##### SOURCE RECORDS #####

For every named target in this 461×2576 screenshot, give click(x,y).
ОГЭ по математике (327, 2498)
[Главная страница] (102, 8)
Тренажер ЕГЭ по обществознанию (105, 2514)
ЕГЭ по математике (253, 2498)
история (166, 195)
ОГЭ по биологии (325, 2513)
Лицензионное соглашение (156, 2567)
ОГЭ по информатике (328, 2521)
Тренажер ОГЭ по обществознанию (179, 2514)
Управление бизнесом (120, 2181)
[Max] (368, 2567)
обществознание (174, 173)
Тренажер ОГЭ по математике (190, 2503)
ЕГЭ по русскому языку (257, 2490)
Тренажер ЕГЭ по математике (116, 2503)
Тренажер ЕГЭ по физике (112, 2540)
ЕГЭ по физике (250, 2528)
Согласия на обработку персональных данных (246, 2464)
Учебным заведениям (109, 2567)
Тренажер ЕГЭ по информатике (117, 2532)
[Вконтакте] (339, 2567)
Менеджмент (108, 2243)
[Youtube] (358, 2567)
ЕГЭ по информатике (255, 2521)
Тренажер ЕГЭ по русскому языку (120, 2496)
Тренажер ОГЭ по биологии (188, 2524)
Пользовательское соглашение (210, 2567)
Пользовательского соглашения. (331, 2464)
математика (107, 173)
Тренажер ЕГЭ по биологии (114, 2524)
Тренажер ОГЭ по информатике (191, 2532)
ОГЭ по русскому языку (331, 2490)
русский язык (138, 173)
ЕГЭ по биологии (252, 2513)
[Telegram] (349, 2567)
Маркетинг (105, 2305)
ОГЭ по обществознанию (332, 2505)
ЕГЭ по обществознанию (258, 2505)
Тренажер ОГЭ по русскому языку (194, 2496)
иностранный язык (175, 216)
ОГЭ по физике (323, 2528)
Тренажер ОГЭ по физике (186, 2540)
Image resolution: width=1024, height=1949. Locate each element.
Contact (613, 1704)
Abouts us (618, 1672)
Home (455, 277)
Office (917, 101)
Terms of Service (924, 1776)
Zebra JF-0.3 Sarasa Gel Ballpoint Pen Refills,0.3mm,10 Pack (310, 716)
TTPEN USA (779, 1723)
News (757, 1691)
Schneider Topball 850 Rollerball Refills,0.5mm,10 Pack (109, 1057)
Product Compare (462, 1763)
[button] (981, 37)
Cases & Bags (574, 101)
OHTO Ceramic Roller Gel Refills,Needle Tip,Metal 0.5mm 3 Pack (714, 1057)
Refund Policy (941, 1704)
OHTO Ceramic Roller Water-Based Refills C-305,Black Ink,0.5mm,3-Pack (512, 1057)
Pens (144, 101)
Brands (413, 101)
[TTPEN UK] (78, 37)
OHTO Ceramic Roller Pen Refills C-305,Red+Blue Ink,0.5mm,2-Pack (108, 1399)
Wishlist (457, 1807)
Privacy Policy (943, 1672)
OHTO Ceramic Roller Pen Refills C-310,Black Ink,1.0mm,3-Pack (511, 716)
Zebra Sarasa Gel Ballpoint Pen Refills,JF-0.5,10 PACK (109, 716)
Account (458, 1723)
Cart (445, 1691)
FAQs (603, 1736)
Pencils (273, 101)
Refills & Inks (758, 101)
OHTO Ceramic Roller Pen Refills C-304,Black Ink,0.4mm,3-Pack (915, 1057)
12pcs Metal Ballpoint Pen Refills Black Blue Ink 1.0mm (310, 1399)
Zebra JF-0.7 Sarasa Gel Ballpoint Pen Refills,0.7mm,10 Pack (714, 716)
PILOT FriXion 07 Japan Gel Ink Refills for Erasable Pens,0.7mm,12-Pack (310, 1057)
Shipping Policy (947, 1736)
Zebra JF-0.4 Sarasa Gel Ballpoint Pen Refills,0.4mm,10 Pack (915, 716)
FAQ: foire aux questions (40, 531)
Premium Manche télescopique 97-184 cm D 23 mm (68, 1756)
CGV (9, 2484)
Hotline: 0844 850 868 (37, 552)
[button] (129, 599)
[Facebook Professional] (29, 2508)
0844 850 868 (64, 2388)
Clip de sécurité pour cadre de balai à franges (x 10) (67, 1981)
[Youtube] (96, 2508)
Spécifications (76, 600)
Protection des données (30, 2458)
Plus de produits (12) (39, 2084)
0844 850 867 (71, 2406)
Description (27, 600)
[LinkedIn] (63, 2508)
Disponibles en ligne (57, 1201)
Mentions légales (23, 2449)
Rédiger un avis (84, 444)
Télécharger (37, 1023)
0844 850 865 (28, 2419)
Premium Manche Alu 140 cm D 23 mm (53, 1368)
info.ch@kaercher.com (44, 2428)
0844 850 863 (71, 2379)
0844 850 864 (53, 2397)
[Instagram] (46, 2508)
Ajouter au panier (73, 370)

#####

### EXERCISE PROMPT:
As listed above, the lines from the line with "Тренажер ЕГЭ по математике (116, 2503)" to the line with "[Telegram] (349, 2567)" are to be echoed exactly, with both ends included and nothing added.

### SOLUTION TO THE EXERCISE:
Тренажер ЕГЭ по математике (116, 2503)
Тренажер ЕГЭ по физике (112, 2540)
ЕГЭ по физике (250, 2528)
Согласия на обработку персональных данных (246, 2464)
Учебным заведениям (109, 2567)
Тренажер ЕГЭ по информатике (117, 2532)
[Вконтакте] (339, 2567)
Менеджмент (108, 2243)
[Youtube] (358, 2567)
ЕГЭ по информатике (255, 2521)
Тренажер ЕГЭ по русскому языку (120, 2496)
Тренажер ОГЭ по биологии (188, 2524)
Пользовательское соглашение (210, 2567)
Пользовательского соглашения. (331, 2464)
математика (107, 173)
Тренажер ЕГЭ по биологии (114, 2524)
Тренажер ОГЭ по информатике (191, 2532)
ОГЭ по русскому языку (331, 2490)
русский язык (138, 173)
ЕГЭ по биологии (252, 2513)
[Telegram] (349, 2567)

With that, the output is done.